## Exercise details
Format the lines of the material starting at the line containing "is (1600, 621)." and ending at the line containing "x-tick-label: Mar is" as a numbered list, leaving out blank lines.

====== Data for processing

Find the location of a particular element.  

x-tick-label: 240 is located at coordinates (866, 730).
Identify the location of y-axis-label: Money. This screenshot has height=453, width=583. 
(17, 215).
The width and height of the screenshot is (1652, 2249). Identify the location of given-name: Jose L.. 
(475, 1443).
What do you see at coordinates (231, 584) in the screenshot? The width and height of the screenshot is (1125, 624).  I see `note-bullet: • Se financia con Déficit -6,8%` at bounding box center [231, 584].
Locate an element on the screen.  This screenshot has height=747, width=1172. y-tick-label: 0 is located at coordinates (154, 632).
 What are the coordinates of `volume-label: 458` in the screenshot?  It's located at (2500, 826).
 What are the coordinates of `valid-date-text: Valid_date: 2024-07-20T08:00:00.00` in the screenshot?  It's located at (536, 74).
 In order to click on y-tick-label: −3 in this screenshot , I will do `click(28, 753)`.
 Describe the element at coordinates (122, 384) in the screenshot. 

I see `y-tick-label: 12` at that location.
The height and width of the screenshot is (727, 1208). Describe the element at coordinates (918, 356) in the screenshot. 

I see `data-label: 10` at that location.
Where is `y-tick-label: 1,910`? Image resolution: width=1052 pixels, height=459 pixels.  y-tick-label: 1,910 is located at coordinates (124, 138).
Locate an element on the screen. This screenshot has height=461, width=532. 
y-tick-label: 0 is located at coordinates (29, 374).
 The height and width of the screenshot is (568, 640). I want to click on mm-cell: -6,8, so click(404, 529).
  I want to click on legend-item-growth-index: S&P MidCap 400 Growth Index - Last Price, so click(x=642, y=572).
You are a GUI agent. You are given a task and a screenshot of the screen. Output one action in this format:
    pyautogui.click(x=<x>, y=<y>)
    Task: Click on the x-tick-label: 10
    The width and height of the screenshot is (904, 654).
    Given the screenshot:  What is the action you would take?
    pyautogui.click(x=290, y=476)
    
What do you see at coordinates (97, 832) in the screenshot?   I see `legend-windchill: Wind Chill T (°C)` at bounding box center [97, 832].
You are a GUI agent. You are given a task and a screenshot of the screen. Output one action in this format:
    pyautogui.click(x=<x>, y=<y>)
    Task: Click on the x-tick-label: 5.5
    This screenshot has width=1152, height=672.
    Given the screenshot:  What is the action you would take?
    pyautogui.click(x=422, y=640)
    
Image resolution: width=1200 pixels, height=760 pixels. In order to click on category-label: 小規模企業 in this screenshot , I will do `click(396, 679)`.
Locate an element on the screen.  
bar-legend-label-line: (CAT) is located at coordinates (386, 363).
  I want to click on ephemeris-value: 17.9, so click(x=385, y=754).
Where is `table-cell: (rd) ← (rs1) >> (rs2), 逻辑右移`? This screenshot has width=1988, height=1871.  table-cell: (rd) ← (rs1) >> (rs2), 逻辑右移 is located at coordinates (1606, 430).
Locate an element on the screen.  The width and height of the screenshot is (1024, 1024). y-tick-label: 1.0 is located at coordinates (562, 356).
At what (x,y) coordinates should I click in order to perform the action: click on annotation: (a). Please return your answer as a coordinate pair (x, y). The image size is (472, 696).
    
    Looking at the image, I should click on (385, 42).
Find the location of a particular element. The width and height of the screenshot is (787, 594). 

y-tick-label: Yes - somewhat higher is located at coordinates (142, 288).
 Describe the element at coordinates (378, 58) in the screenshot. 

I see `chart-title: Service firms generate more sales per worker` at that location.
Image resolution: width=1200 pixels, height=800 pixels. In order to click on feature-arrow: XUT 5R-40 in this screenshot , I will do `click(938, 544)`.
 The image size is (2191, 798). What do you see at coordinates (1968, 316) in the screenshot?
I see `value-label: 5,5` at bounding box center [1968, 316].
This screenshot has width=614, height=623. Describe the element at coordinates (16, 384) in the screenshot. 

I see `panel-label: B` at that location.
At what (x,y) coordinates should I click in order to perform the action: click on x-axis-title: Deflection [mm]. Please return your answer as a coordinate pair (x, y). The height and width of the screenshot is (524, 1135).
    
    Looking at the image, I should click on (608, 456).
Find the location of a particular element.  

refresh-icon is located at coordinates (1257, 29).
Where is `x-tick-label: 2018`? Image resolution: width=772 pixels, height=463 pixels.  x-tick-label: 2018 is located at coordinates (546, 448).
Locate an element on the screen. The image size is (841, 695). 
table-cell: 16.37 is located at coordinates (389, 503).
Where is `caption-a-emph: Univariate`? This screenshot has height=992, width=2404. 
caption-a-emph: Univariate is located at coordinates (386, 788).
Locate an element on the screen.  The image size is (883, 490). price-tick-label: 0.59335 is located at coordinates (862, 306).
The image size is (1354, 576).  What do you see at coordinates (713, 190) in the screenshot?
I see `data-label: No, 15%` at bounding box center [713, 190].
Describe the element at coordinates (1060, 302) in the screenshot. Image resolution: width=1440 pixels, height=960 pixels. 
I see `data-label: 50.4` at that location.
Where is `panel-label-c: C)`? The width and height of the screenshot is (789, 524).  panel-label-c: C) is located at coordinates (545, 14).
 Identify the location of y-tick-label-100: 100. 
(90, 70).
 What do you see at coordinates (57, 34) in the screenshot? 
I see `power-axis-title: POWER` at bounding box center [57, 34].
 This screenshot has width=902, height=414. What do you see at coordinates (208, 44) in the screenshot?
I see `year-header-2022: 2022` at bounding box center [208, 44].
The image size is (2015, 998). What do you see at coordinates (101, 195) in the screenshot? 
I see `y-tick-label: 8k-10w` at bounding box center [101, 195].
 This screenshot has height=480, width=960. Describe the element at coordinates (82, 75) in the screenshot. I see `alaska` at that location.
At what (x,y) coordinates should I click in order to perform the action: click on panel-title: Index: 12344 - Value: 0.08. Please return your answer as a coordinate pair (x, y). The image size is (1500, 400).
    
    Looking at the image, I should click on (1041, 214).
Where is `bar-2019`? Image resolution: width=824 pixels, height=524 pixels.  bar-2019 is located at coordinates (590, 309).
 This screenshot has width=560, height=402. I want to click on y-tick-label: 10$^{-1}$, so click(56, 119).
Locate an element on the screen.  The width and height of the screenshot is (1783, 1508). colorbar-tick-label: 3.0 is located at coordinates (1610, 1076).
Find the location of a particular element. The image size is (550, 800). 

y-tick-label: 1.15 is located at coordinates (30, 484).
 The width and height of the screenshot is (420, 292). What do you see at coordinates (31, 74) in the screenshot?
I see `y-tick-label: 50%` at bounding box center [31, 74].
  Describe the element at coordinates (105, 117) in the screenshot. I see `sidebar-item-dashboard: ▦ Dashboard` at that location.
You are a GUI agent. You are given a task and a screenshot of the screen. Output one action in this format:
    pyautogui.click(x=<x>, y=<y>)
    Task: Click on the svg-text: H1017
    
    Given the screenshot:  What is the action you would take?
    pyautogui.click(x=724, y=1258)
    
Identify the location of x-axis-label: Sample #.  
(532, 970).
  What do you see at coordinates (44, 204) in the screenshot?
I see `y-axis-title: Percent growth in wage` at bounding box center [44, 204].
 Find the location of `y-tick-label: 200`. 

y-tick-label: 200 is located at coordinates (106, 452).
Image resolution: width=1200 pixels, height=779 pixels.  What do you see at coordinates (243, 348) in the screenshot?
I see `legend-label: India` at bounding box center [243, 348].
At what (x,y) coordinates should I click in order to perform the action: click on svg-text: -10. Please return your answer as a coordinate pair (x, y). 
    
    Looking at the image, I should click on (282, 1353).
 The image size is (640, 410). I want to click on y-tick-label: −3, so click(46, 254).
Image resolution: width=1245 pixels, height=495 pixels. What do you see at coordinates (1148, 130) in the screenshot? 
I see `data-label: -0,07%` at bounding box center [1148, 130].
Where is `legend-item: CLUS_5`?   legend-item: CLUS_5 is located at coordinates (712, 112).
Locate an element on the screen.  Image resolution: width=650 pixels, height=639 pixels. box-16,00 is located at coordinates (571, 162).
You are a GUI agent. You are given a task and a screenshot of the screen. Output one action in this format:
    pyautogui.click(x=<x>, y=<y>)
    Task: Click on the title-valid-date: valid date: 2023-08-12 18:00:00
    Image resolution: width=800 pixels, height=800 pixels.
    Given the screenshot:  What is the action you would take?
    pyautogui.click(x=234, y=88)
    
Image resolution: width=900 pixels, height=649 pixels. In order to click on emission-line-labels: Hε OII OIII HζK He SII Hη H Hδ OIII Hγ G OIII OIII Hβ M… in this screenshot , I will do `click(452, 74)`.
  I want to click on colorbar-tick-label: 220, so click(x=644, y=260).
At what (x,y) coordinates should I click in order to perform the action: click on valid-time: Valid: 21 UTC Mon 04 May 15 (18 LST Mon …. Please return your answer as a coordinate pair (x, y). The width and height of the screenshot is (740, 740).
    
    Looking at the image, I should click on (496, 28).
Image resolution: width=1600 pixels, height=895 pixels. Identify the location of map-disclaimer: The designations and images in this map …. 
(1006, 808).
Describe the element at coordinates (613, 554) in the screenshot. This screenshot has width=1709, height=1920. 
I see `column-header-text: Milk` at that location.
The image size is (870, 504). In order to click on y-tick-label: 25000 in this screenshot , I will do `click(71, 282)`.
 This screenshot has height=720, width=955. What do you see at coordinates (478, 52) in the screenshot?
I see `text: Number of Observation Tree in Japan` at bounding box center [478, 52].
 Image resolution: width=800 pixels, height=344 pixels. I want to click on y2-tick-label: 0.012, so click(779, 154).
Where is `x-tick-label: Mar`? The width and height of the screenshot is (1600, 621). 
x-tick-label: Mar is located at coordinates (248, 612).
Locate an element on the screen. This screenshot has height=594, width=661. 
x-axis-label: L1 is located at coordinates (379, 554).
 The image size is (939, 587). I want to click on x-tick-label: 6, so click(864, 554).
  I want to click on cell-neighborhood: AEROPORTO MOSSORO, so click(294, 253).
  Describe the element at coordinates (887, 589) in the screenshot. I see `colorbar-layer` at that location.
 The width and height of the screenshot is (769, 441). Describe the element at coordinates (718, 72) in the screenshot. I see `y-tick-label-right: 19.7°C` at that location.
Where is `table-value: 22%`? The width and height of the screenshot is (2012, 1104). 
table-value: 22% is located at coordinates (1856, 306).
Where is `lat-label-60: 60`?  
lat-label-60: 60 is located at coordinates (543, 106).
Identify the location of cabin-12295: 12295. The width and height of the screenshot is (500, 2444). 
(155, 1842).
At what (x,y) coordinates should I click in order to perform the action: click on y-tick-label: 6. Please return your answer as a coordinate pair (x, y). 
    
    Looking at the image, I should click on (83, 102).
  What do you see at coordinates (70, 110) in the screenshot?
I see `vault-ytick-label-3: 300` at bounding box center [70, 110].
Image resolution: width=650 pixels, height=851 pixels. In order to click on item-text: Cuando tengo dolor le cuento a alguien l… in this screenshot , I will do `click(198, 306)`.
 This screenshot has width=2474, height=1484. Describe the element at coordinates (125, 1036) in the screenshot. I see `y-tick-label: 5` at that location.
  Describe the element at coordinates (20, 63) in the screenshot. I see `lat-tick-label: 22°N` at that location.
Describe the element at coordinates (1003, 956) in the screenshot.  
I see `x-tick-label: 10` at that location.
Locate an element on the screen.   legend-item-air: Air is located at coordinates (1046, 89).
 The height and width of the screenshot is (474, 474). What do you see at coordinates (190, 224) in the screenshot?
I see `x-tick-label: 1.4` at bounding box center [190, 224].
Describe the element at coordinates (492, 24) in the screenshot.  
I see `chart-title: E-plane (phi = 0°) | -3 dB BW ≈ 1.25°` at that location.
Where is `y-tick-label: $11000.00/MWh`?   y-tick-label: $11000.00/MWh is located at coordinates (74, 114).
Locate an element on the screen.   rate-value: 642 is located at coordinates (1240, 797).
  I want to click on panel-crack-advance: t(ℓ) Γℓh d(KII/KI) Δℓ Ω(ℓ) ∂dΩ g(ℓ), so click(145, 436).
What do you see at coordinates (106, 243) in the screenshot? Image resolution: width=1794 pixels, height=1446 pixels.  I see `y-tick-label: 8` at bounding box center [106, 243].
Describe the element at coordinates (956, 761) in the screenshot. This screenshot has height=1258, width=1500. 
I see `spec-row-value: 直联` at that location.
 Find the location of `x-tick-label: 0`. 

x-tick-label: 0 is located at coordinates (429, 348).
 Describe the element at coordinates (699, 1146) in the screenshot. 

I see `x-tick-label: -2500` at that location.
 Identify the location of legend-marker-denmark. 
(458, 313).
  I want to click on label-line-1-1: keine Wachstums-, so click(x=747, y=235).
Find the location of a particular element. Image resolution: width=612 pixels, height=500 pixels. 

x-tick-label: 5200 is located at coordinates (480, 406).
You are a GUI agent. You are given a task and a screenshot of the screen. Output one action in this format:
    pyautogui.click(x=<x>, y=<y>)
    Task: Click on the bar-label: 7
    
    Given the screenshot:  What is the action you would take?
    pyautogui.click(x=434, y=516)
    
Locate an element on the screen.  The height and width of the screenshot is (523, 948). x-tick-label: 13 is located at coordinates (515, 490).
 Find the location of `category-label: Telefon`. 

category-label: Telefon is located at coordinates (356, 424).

============

## Solution to this problem
1. Where is `x-tick-label: Mar`? The width and height of the screenshot is (1600, 621). 
2. x-tick-label: Mar is located at coordinates (248, 612).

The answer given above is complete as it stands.